Dejé de confiar en la gente como antes. Ya no creía que todos eran asombrosos y buenos. Al contrario, no esperaba nada de nadie. No tenía expectativas más que en mi misma y en aquellos en que confiaba y conocía bien. Y aunque fue duro, sirvió muchísimo. Dejé que las personas me muestren lo que eran sin autoritariamente exigirles que cumplan con mis ilusiones. Dejando que todo pase entendía mejor todo. Por eso vi que el tesoro era la playa, que no tenia que excavar para encontrarlo ni enojarme si no estaba. Porque siempre estaba. Siempre había algo bueno.

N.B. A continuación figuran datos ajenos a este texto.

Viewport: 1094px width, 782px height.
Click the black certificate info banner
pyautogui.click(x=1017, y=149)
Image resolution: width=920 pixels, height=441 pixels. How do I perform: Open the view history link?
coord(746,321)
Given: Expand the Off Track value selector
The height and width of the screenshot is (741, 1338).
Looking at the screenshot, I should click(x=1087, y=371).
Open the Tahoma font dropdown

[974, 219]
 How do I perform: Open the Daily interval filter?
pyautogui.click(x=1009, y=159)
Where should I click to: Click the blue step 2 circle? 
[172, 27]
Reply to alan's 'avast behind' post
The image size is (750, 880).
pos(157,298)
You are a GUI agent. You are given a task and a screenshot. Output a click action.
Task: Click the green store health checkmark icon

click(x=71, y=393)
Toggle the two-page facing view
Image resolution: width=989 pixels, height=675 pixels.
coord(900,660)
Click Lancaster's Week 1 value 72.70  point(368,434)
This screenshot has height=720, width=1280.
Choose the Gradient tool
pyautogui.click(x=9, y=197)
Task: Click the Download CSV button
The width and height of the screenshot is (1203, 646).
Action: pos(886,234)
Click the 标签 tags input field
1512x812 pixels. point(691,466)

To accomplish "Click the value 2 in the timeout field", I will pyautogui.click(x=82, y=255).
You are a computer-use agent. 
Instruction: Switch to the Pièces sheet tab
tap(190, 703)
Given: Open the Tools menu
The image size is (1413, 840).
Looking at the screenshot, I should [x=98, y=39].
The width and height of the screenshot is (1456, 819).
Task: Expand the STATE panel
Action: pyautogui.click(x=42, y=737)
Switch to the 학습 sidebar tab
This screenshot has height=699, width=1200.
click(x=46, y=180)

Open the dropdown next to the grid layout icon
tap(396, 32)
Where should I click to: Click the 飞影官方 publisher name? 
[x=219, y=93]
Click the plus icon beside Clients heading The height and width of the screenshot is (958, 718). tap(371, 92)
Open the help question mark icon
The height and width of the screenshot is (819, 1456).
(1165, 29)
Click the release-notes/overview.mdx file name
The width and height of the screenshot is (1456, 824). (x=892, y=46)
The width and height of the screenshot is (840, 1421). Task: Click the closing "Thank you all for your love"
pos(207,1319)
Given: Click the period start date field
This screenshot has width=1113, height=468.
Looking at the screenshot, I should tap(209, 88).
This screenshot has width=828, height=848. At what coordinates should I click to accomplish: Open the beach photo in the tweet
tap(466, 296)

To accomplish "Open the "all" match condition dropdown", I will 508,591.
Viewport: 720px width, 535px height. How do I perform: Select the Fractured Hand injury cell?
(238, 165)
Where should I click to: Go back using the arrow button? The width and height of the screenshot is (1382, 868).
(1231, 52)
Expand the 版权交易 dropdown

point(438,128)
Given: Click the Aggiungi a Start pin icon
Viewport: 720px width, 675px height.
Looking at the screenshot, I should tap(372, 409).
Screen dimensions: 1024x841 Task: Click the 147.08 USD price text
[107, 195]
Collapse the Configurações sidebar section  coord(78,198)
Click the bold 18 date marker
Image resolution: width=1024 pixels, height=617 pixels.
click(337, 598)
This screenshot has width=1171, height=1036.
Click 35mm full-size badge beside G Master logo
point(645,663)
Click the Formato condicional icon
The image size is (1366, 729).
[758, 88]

Volver de la playa fue un cambio también. Fue recordarme toda esa sensación de paz que me da el dorado de los rayos del sol y no enojarme porque me hace mal en la piel, como la gente que me encandila con lo bueno y me lastima con lo malo. Cuando volvi acepté un cambio: dejar de teñirme de negro. Cambié al rubio. Pero algo más cambió en mí: después de meses volví a escribir con lapicera y no con la yema de mis dedos en un lejano teclado que se plasma en un monitor. Volví a lo que dejé lejano por motivos que no entendía y acepté que eran partes mías. La experiencia con Pablo fue una lisa y llana y mierda, que me marcó con una hora más que meses en mi vida. No lo escondi en alguna parte de mi cerebro, no me resentí. Lo tengo ahí como aprendizaje. Y lo demás vendrá solo.